■ WHAT TO WORK ON ■
Write the material from the line with "Click the orange dot beside Lazada" up to and including the line with "pos(629,31)" as a JSON list of strings, one per line, with blank lines left out. Leave the pictures out of your answer.

■ PROVIDED MATERIAL ■
++++
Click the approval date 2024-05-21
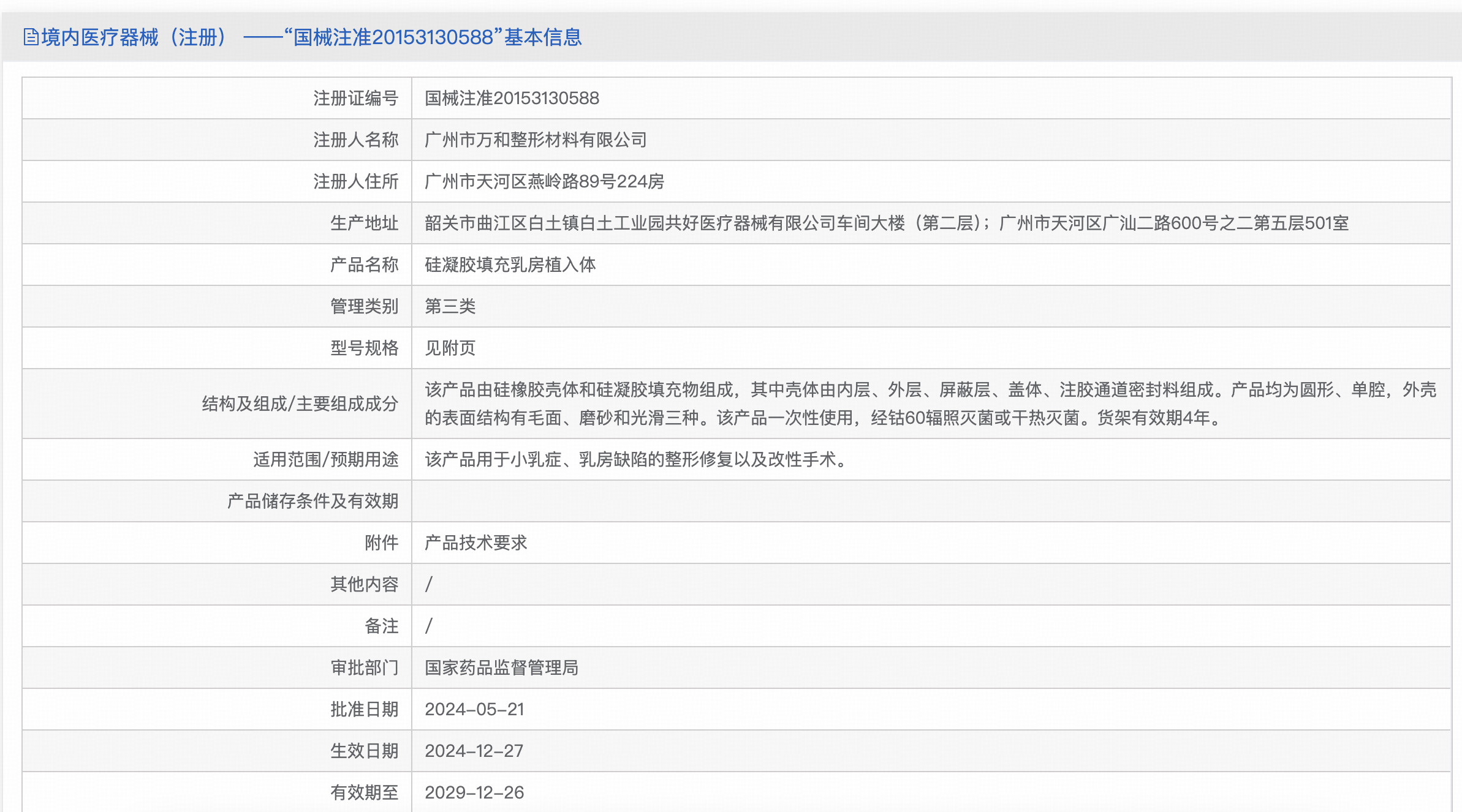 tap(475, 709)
++++
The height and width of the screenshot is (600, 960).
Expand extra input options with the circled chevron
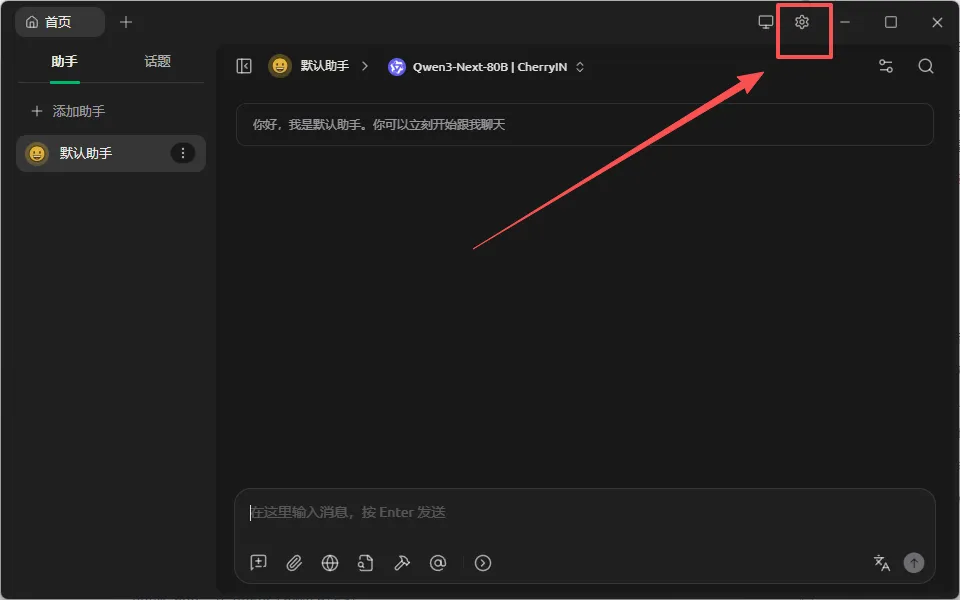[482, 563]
++++
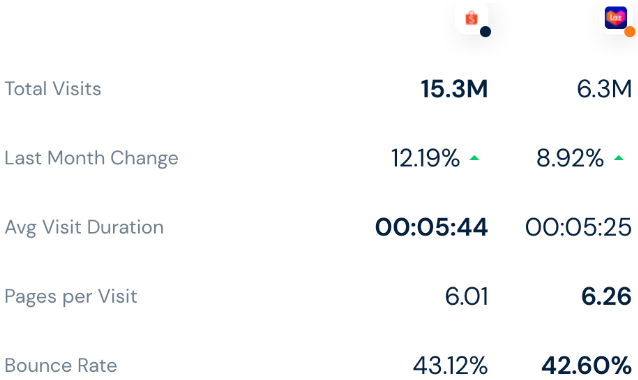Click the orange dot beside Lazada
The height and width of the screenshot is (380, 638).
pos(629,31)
++++
■ WRITTEN RESPONSE ■
[
  "Click the orange dot beside Lazada",
  "The height and width of the screenshot is (380, 638).",
  "pos(629,31)"
]